EXERCISE :: Reproduce everything from the line that contains "The image size is (662, 569)." down to the line that contains "Open the Registration page link" in the listing below, word for word and nothing more. Leave the pictures out.

GIVEN RECORDS ::
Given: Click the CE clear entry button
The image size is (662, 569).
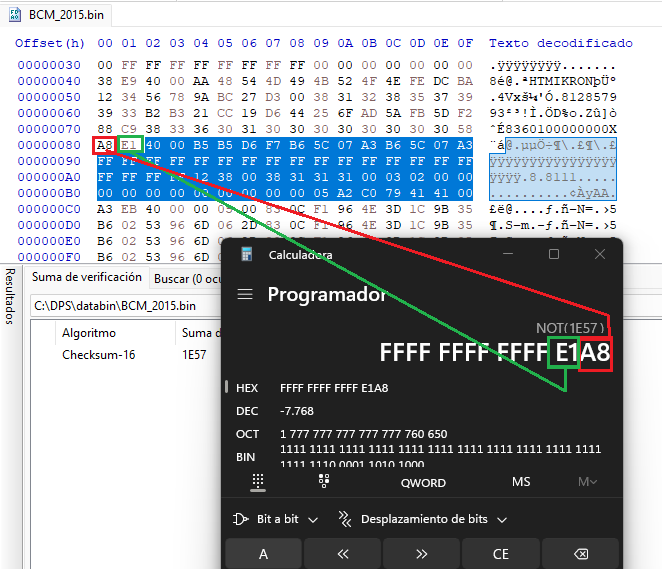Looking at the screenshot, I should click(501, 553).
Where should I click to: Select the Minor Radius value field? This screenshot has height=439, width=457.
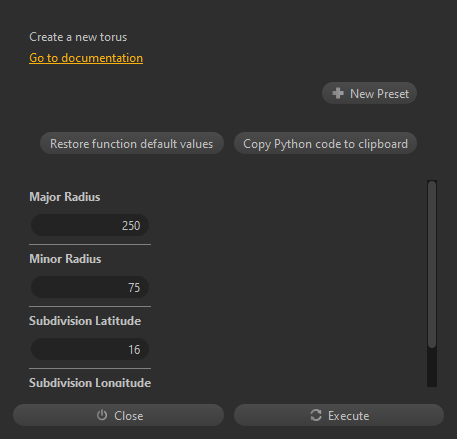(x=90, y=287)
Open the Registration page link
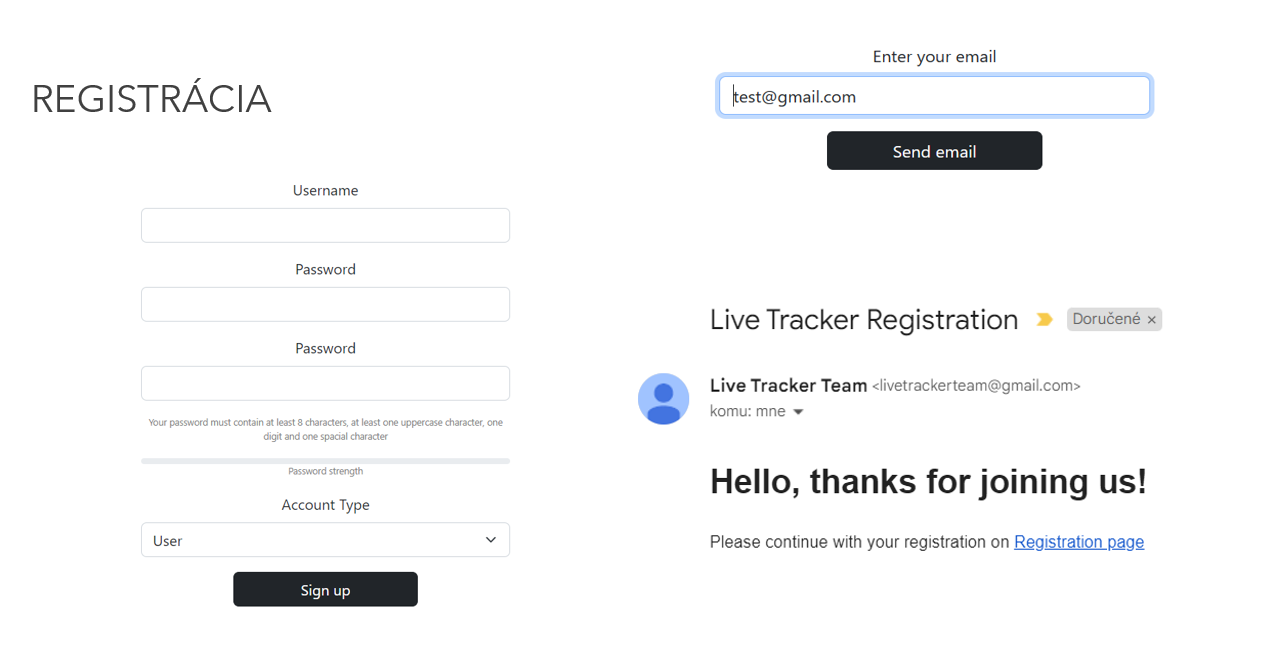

==

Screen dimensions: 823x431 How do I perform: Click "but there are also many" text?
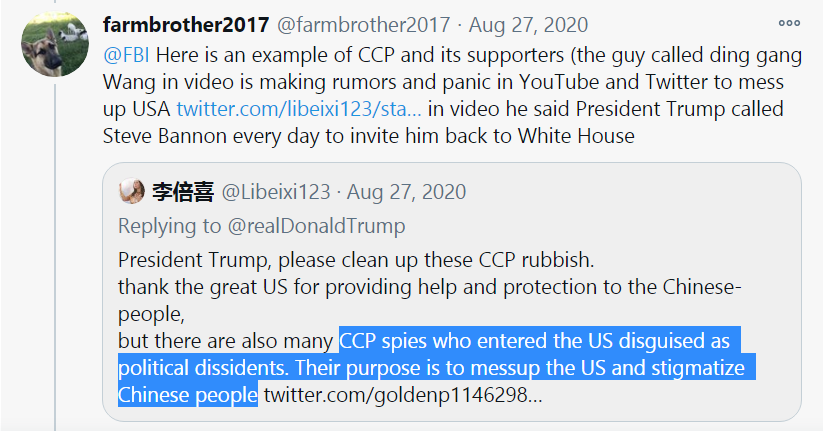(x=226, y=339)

ANSWER SECTION ::
The image size is (662, 569).
Looking at the screenshot, I should click(501, 553).
Where should I click to: Select the Minor Radius value field? This screenshot has height=439, width=457.
(x=90, y=287)
Open the Registration page link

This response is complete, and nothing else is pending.